Insouciante, elle traversa la rue pour gagner la voiture, suivie de près par sa servante qui, visiblement moins sereine, relevait les pans de la robe supérieur de sa mestresse pour na pas la laisser prendre l’eau.

L’habitacle s’avéra suffisamment étanche pour les maintenir au sec durant tout le voyage. Pour avoir connu le pire des conditions de voyage au cours de sa vie itinérante, Tue appréciait les véhicules de bonne facture. Qui plus est, le baron lui avait appris qu’une maison respectable soignait ses attelages autant que ses salons, surtout au moment de les présenter à un invité. Cela confortait Yue dans l’idée que Ye Sol Qilin leur réservait un accueil chaleureux.

Loin se montrer aussi sereine et optimise, Io Ruh s’étranglait les doigts à s’en faire blanchir les jointures et fixait le plafond l’air de craindre qu’il ne s’effondrât sur elle. Heureusement, le trajet fut court, le manoir de ville de ville des Qilin se situant qu’à vingt minutes de route de leur caserne.
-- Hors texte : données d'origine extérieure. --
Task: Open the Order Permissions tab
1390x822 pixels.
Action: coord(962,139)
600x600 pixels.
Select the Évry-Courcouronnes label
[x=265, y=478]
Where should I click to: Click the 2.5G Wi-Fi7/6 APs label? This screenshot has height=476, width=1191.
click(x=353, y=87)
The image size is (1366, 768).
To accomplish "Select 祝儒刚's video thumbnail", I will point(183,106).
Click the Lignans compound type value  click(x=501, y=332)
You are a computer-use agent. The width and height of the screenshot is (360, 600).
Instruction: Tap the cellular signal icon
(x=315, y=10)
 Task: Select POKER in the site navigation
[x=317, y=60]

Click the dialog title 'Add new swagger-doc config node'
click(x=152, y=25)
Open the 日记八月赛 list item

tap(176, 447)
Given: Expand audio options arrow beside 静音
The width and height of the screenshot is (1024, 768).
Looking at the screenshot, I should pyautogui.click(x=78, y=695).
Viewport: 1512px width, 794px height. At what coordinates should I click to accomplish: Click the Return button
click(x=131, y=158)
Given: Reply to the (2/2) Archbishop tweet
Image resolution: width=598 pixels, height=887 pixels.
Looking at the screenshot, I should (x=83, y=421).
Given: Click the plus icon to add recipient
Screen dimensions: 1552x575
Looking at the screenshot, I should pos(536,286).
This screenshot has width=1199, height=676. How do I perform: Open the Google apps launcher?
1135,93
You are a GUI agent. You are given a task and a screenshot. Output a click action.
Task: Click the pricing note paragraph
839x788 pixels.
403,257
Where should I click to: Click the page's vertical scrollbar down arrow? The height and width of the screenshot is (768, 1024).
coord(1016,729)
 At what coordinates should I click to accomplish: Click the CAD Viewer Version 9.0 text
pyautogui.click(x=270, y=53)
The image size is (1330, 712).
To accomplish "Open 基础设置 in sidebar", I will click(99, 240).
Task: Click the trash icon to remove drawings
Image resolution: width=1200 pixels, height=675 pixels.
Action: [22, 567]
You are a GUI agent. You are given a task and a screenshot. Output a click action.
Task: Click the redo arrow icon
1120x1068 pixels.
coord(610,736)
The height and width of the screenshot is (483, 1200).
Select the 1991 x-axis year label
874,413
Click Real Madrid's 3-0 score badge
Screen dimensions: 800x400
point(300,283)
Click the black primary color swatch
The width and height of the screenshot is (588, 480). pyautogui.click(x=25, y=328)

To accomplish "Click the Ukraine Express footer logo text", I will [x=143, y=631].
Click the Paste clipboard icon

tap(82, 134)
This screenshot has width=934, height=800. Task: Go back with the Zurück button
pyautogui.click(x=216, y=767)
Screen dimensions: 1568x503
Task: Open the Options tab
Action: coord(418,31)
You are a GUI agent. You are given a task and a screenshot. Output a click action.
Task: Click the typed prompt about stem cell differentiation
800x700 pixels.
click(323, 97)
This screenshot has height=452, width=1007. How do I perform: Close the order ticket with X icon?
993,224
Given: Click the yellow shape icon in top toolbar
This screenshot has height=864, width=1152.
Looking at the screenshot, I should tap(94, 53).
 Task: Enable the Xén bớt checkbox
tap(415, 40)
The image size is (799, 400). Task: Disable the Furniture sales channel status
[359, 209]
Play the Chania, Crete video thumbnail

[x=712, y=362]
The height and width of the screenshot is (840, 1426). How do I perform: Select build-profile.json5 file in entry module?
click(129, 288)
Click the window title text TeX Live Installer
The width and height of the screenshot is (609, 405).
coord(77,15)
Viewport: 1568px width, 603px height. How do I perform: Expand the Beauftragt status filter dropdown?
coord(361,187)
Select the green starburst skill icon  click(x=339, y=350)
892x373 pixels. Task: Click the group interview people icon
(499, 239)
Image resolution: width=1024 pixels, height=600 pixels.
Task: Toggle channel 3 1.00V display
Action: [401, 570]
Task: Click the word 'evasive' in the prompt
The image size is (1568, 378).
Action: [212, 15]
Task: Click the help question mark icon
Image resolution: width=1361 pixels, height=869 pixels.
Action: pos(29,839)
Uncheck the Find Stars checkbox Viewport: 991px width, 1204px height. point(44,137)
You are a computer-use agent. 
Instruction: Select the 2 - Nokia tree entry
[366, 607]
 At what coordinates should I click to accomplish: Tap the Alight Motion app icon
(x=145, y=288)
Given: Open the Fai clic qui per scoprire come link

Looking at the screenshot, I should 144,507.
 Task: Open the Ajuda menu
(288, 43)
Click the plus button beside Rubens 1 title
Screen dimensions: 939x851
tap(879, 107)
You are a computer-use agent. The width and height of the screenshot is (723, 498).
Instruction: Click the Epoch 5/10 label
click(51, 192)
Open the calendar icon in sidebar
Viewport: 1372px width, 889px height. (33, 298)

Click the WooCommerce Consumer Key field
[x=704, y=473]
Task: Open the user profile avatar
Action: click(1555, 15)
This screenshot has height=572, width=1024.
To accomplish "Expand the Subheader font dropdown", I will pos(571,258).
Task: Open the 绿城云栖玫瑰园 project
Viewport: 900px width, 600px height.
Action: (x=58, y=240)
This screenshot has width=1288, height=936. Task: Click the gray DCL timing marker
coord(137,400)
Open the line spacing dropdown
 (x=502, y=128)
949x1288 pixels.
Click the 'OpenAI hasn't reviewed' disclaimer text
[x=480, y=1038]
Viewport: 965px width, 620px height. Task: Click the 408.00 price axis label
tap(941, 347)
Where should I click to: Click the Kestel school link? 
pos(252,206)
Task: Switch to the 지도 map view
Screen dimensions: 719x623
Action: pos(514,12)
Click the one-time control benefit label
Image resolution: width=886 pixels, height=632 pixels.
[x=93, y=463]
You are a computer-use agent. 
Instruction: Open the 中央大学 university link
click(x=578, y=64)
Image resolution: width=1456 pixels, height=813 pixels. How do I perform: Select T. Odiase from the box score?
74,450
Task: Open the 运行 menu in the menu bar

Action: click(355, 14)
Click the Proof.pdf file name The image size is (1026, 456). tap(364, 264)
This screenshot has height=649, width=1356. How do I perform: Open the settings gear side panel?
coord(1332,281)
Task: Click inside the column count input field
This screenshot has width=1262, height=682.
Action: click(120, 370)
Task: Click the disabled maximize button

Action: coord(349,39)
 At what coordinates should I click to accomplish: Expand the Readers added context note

Une légion de serviteurs les attendaient aux portes de la demeure, qui s’empressèrent de d’organiser leur descente. L’un déroula un long tapis de fibres tressées jusqu’à leur pieds pour leur évité de glisser sur la chaussé, quatre autres déplièrent une immense parapluie au-dessus d’elles, assez grand pour abriter dix hommes. Ironiquement, les porteurs de la structure ne pouvaient qu’être trempés. Malgré le vent qui leur compliquait la tâche, ils tirent bon de l’entrée principale et de portique en portique jusqu’au seuil de la résidence.

Contrairement aux bâtiments austères de la draconnerie, ceux qui composaient le manoir qilin criaient aisance et amour de l’art. Chaque élément d’architecture était prétexte à une peinture, gravure dorure, ou autre ornement, le tout assorti avec goût, d’autant que Yue put en juger.

À mesure que les quartiers de dame Ye Sol approchait, de splendides fleurs poussaient dans les vases peints et de hauts arbustes finement taillés prenaient envahirent l’espace de leur branche. La senteur herbacée que produisait la rencontre de ces essences n’étaient pas sans rappeler celle du bouquet aromatique envoyée par leur hôte. Quant à la chambre, elle s’avéra plus luxuriante que le mieux tenu des jardins d’intérieur. En plus de sol, des étagères et des meubles, d’innombrables pots suspendus laissaient décorait les hauteurs de la pièce. Les fleurs poussaient jusque dans les longs cheveux noirs de dame Ye Sol.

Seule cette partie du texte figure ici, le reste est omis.